The recommended daily levels of alcohol consumption are:
- 3-4 units of alcohol for men
- 2-3 units of alcohol for women
A unit of alcohol is equal to about half a pint of normal-strength lager, a small glass of wine or a pub measure (25ml) of spirits.
Visit your doctor if you are finding it difficult to moderate your alcohol consumption. Counselling and medication are available to help reduce the amount you drink.
Those most at risk of getting a hepatitis C infection are people who regularly inject illegal drugs, such as heroin.
If you regularly inject drugs, the best way to avoid getting hepatitis C is to never share any of your drug-injecting equipment with others. This does not just apply to needles but anything that could come into contact with other people's blood, such as:
- mixing spoons
- water used to dissolve drugs
- tourniquets (the belt sometimes tied around the arm to make the veins easier to inject)
Hepatitis C does not cause any noticeable symptoms for many years, so people may be unaware they are infected. It is therefore safer to assume anyone may have the infection.
It may also be possible to get hepatitis C by sharing banknotes or "snorting tubes" with an infected person to snort drugs, such as cocaine or amphetamine. These types of drugs can irritate the lining of your nose and small particles of contaminated blood could be passed onto the note or tube before being inhaled.

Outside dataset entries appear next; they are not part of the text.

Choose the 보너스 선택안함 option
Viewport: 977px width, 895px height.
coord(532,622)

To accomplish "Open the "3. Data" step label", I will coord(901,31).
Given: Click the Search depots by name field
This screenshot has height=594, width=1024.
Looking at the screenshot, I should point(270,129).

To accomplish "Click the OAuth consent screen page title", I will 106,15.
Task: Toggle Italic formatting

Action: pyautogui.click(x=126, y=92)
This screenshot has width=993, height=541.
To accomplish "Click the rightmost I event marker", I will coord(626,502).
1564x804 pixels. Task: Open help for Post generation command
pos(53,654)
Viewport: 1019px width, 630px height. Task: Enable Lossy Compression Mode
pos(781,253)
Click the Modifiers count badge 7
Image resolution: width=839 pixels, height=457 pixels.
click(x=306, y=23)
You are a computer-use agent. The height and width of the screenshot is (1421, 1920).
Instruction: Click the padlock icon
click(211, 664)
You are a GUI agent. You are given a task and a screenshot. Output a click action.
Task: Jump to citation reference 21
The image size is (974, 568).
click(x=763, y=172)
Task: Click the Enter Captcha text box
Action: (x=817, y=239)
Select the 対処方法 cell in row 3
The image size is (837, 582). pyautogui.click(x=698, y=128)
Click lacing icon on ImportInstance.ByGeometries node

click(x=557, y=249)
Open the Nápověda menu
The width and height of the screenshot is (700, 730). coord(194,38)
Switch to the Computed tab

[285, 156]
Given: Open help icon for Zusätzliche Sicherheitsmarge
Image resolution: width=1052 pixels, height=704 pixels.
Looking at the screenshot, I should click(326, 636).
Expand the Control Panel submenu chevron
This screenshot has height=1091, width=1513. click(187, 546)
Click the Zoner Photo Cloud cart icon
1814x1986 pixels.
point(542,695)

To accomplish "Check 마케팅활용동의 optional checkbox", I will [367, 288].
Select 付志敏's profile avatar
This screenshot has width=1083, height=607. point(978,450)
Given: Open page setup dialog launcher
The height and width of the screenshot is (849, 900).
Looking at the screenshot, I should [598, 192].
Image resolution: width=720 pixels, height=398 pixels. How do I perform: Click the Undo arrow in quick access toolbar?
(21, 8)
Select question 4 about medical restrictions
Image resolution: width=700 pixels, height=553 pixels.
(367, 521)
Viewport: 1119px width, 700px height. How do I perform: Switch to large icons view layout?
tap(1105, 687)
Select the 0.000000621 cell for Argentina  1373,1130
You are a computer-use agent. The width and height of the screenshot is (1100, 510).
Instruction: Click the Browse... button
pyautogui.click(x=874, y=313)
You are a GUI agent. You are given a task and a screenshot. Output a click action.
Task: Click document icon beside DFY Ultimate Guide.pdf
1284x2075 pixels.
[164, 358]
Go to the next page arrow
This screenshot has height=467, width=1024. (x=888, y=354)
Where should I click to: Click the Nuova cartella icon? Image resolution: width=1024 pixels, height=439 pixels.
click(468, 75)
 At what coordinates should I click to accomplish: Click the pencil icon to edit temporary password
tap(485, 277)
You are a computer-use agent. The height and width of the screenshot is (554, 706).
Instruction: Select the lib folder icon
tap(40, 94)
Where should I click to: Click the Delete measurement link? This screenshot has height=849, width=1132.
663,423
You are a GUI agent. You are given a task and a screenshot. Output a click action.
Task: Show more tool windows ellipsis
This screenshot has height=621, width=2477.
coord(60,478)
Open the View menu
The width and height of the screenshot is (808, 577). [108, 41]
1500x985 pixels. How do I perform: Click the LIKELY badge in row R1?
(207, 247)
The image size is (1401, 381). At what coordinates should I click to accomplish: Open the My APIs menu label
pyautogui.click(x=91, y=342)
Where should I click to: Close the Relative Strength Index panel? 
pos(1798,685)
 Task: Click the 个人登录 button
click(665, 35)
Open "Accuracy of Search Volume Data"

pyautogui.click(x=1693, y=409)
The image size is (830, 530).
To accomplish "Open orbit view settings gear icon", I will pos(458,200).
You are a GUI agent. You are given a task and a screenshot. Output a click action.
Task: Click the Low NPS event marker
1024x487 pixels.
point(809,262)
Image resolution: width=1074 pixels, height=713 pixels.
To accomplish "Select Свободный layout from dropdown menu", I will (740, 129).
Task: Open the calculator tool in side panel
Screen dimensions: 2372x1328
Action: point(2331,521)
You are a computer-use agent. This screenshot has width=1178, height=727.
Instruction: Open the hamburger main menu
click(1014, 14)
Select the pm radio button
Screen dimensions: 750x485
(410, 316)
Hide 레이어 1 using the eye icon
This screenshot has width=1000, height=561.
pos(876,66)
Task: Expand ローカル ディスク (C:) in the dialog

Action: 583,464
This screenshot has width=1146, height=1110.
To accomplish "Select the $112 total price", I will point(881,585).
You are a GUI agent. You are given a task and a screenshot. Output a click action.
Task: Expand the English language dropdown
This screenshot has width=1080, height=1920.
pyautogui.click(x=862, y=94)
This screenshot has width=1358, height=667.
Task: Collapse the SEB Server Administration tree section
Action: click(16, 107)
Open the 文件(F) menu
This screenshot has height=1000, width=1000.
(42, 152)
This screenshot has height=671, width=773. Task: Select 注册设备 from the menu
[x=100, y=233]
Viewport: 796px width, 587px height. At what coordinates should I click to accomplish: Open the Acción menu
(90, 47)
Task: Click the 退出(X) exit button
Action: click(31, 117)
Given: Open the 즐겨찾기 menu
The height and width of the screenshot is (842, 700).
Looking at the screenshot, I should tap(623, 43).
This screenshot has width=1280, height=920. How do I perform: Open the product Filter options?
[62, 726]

Even if you are not a drug user, you can take commonsense precautions to minimise your exposure to other people's blood. Avoid sharing any object that could be contaminated with blood, such as razors and toothbrushes.
There is less risk of getting hepatitis C by having sex with someone who is infected. However, as a precaution, it is best to use a barrier method of contraception, such as a condom.
Read more about getting tested and treated for hepatitis C.
A vaccine is available that provides immunisation against hepatitis B.
Vaccination is usually only recommended for people in high-risk groups, such as:
- injecting drug users (including their partners and children and other people living with them)
- people who change sexual partners frequently (including men who have sex with men, and male and female sex workers)
- close family contacts of someone with a chronic (long-term) hepatitis B infection
- people who receive regular blood products and their carers
- people who have chronic kidney failure
- people who have chronic liver disease
- prisoners and some prison service staff
- people who live in residential accommodation for those with learning difficulties
- families that foster or adopt children who may have been at increased risk of developing a hepatitis B infection
- people travelling to, or going to live in, areas where there is a high or moderate incidence of hepatitis B, such as China
You should also be vaccinated if you have a job that increases your exposure to hepatitis B. At-risk occupations include:
- healthcare workers
- laboratory staff
- staff who work in residential care homes for those with learning difficulties
- morticians and embalmers
- some emergency services personnel
Visit your doctor for advice if you are uncertain about whether you should be vaccinated against hepatitis B.